Une autre personnalité politique ciblée par les fichiers, l’actuel ministre de l’Agriculture Didier Guillaume, était considéré par la firme comme «influençable» lorsqu’il était sénateur PS.
Un des mémos fournis par l’agence FleishmanHillard conseille de «focaliser» les débats sur le glyphosate en question, et non pas sur la firme. La réputation de Monsanto est en effet entachée de nombreux scandales qui courent depuis des décennies. Un autre, daté du 10 janvier 2017 préconise d’agir sur les «parties prenantes clés» en vue du renouvellement de l’autorisation de commercialisation du glyphosate dans l’Union européenne.
La législation est stricte pour de tels fichiers en France
Du côté de Bayer, comme du côté de l’agence FleishmanHillard, les interlocuteurs contactés ont tous affirmé n’avoir eu ni connaissance de ces documents, ni d’agissements illégaux de leurs employés.
Le journal Le Monde, a pour sa part décidé de porter plainte pour fichage illégal de cinq de ses salariés. Le quotidien Le Parisien, dont trois journalistes figurent dans les fichiers, a quant à lui saisi la CNIL.

_ _ _

Consignes à suivre:
- a) Recopiez, dans le texte sur les fichiers de Monsanto, le passage qui commence par « Le journal Le » et se termine par « saisi la CNIL. ».
- b) Le texte sur les fichiers de Monsanto confirme-t-il ces affirmations ? Répondez oui ou non à chacune, en citant mot pour mot les mots du texte qui tranchent : (i) Didier Guillaume était sénateur PS quand la firme le jugeait « influençable ». (ii) Le journal Le Monde a saisi la CNIL. (iii) Un mémo de l'agence FleishmanHillard conseille de centrer les débats sur la firme plutôt que sur le glyphosate.
La liste placée ensuite n'a aucun lien avec le texte fourni.

Données affichées:
_ _ _

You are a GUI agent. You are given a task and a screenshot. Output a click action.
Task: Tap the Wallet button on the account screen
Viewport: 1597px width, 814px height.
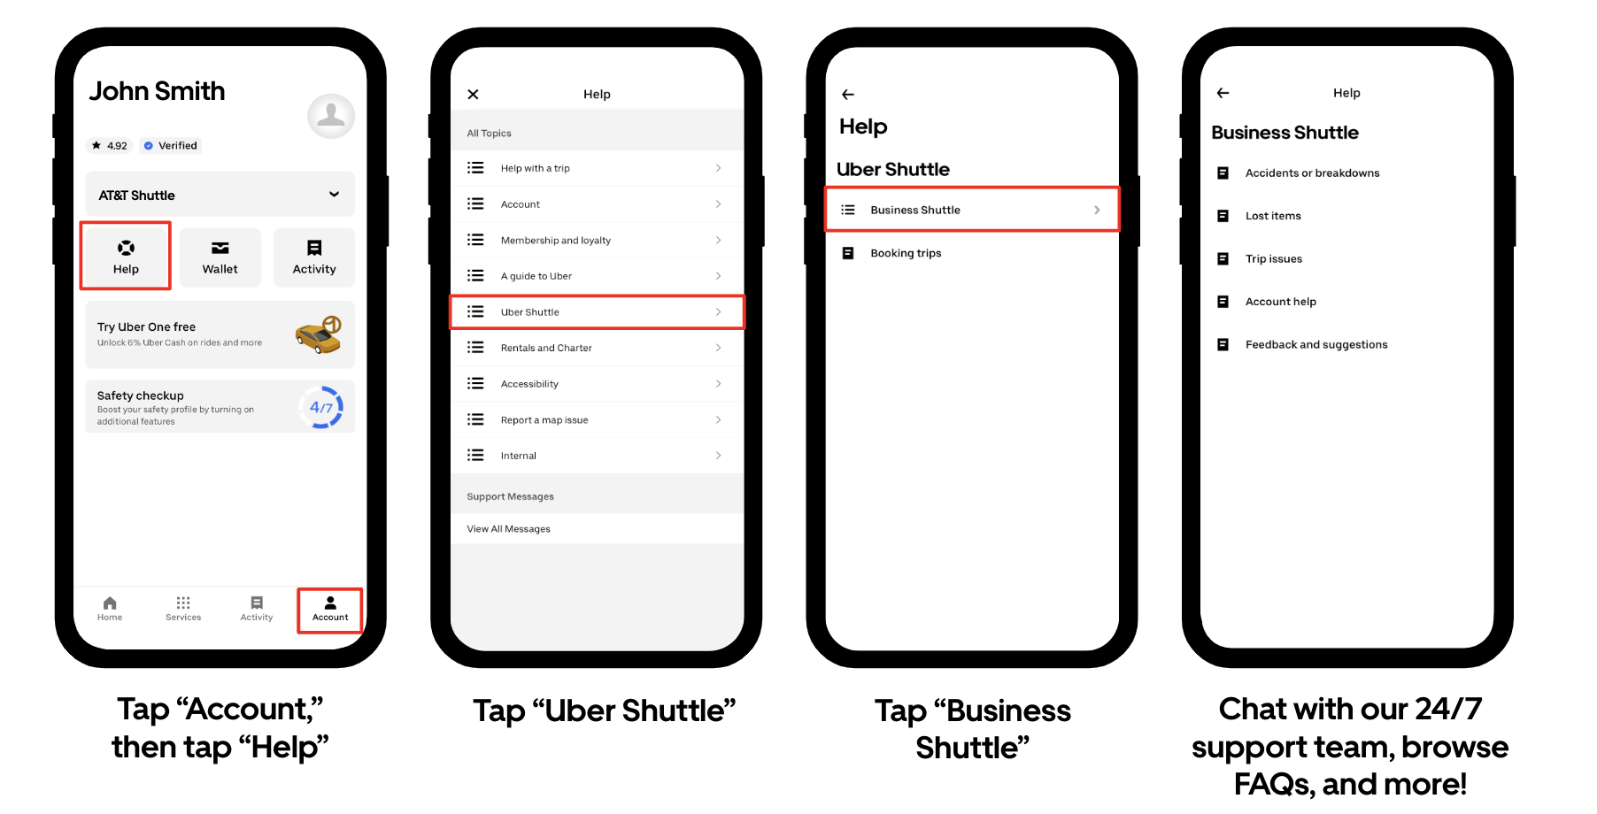tap(220, 257)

_ _ _

Réponses par consigne:
- a)
Le journal Le Monde, a pour sa part décidé de porter plainte pour fichage illégal de cinq de ses salariés. Le quotidien Le Parisien, dont trois journalistes figurent dans les fichiers, a quant à lui saisi la CNIL.

- b)
(i) Oui : « était considéré par la firme comme «influençable» lorsqu'il était sénateur PS ».
(ii) Non : « Le journal Le Monde, a pour sa part décidé de porter plainte pour fichage illégal de cinq de ses salariés. Le quotidien Le Parisien, dont trois journalistes figurent dans les fichiers, a quant à lui saisi la CNIL. »
(iii) Non : « conseille de «focaliser» les débats sur le glyphosate en question, et non pas sur la firme ».